In continuation of its enforcement of the National Tobacco Control (NTC) Act which commenced in January 2019, the Consumer Protection Council (CPC) this week carried out a raid of lounges, bars and open markets in Port Harcourt and Lagos where cigarettes and shisha are openly sold.
The nine provisions of the NTC Act that the CPC is enforcing that do not require regulations are provisions that ban sale of cigarettes in single sticks. Others are:
- Prohibition of sale of tobacco products to and by anyone below 18 years
- Smokeless tobacco which shall be sold in a minimum of a pack of 30 grams
- A person shall not sell or offer to sell or distribute tobacco or tobacco products through mail, internet or other online devices
- Prohibition of interference of tobacco industry in public health and related issues
- Prohibition of smoking in public places
- Ban owner or manager of any of the places listed, who permits, encourages or fails to stop smoking in the above listed places
- Ban on tobacco advertising, promotion and sponsorship of any kind
- For tobacco products to comply with specified standard for content as set out by the Standards Organisation of Nigeria (SON).

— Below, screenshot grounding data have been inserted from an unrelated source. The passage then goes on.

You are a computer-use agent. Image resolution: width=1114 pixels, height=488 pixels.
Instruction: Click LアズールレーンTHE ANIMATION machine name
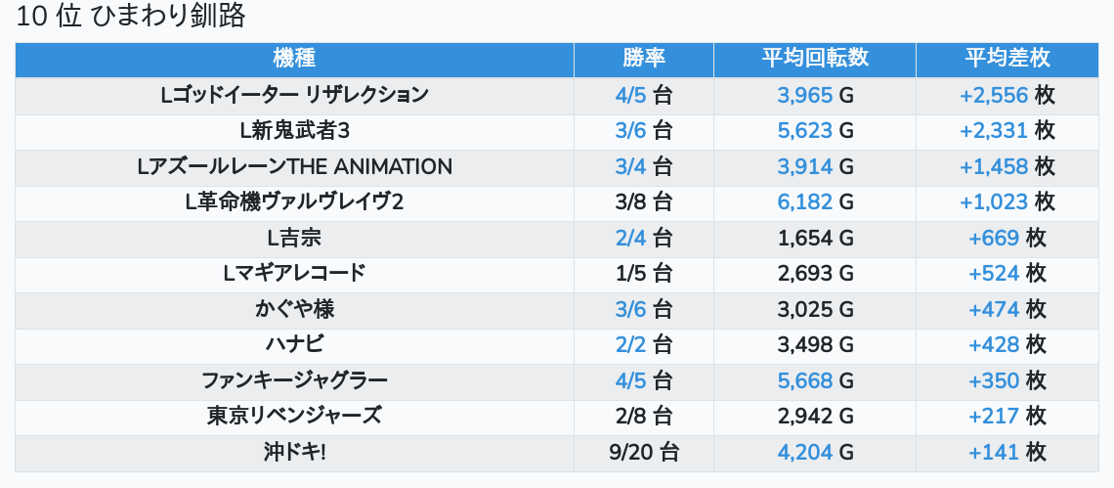[294, 166]
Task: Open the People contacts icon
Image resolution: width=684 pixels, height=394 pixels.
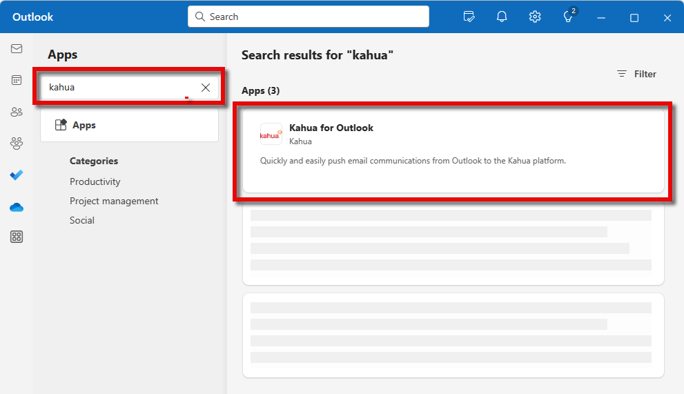Action: (x=17, y=112)
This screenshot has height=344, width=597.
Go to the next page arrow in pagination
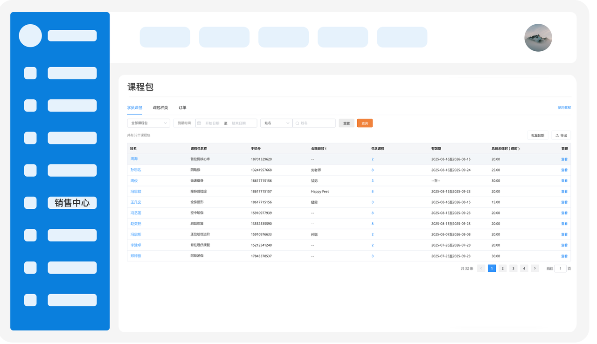click(x=535, y=268)
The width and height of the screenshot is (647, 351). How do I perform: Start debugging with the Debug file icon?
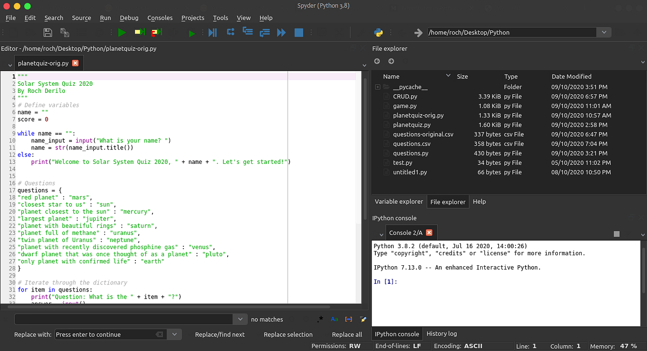192,32
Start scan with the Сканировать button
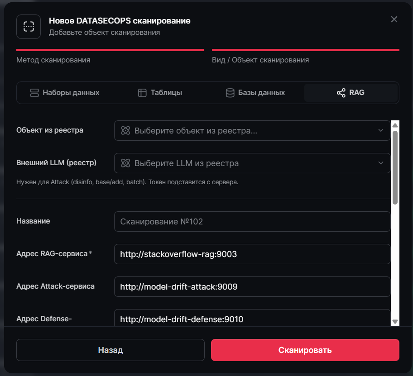 (305, 350)
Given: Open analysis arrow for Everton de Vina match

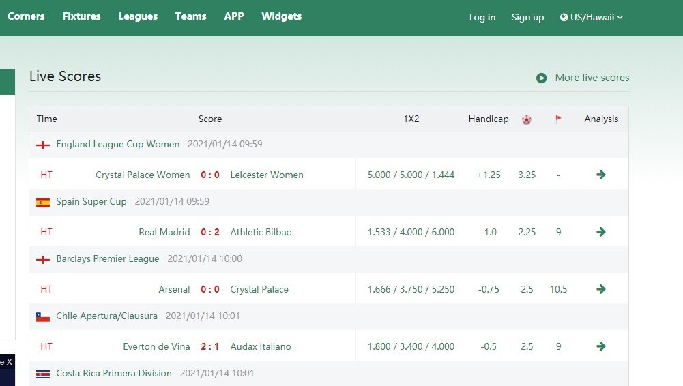Looking at the screenshot, I should (x=600, y=346).
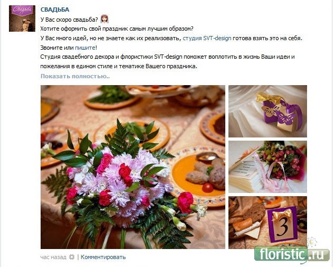
Task: View the invitation and pink bouquet photo
Action: [267, 167]
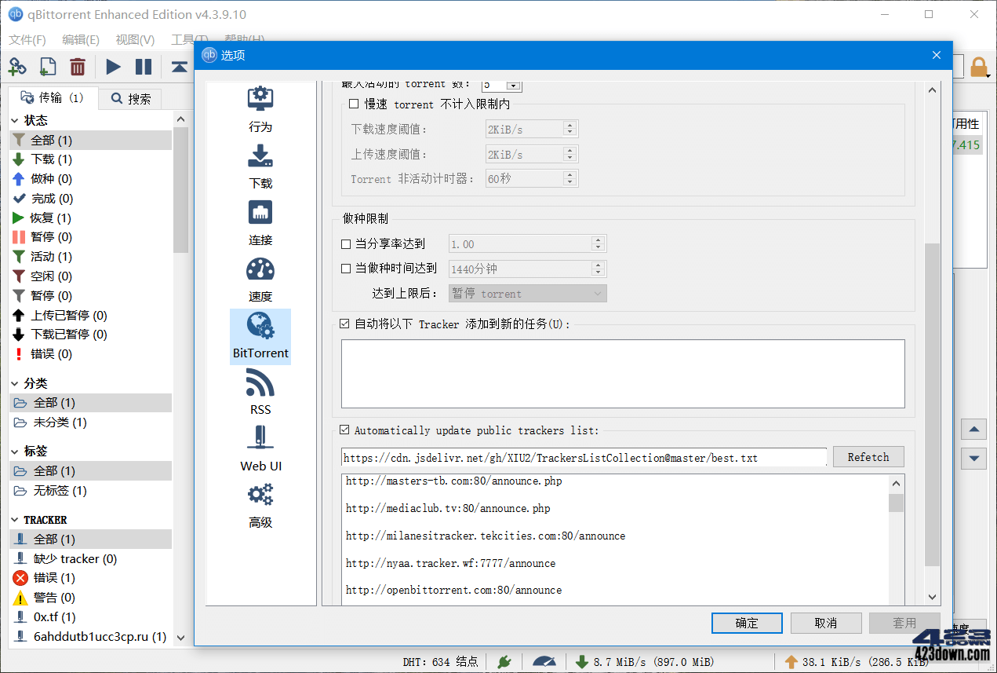Click the delete torrent trash icon
The width and height of the screenshot is (997, 673).
(x=77, y=67)
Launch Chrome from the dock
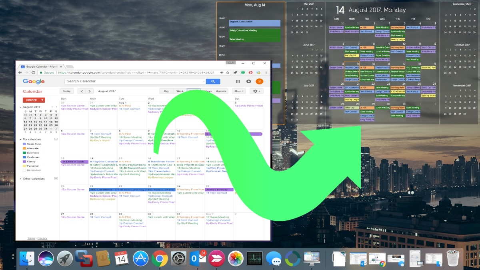The image size is (480, 270). point(160,258)
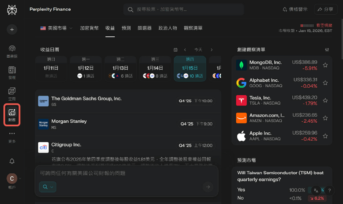This screenshot has width=343, height=204.
Task: Star Apple Inc. in the watchlist
Action: 325,136
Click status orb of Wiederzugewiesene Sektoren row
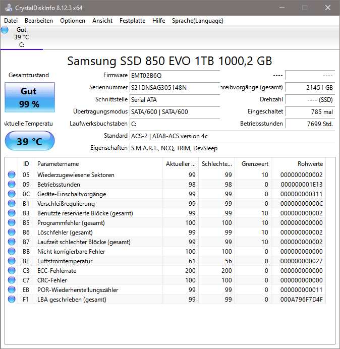Viewport: 340px width, 349px height. 12,175
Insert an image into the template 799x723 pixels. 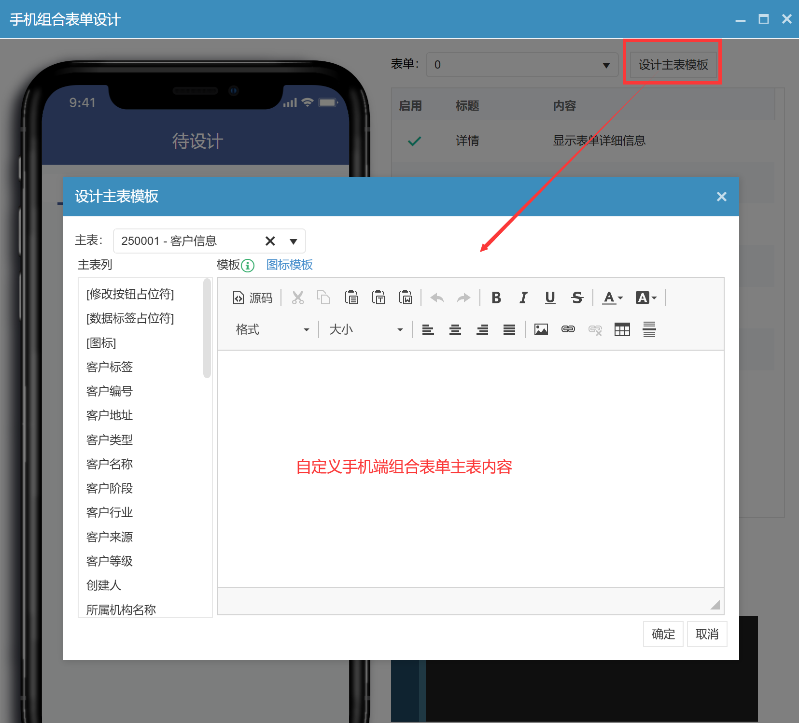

The penalty for any of the violations includes fines and prison terms
In the enforcement exercise in Port Harcourt, the CPC conducted the exercise in concert with men of the Nigeria Security and Civil Defence Corps (NSCDC). The first areas visited were around the popular Waterline Motorpark, where the team met traders and retailers around Bob Izua motor park, the River State Transport Company and Elechi Neighbourhood.
The team also covered streets leading to Sanni Abacha Way in GRA Phase 2 in the center of the city.
Lounges visited for enforcement of shisha ban include: Ace Lounge, Kelly Sport Bar, Casablance Bar, and Cubana Lounge, among others.
During the Lagos exercise, the CPC went on the operation with the Nigeria Police in areas around the popular old Ojota Motorpark and adjoining motor parks. The team also visited Classique Lounge and Vibe Lounge in Oregun where shisha is sold to patrons.
The CPC action is coming nearly two years after the Minister of Health, Professor Isaac Adewole, announced nine provisions of the NTC Act that would not require regulations for its enforcement. This means that agencies of government enforcing the law would not need the nod of the National Assembly and other bureaucracies to carry out enforcement.
Meanwhile, the exercise by the CPC has been commended by the Nigeria Tobacco Control Alliance (NTCA), which in a press briefing organised in Lagos said that the agency should not rest on its oars as it embarks on the national assignment of safeguarding the health of Nigerians.
Programme Coordinator of NTCA, Oluseun Esan, said: “We are delighted that enforcement started in Abuja in January and has been extended to Lagos and Port Harcourt. We commend the CPC for taking the lead and ask that other agencies also join.” Esan however explained that full enforcement of the Act would only occur when the National Assembly approves the National Tobacco Control Regulations which the Federal Executive Council (FEC) approved in June 2018.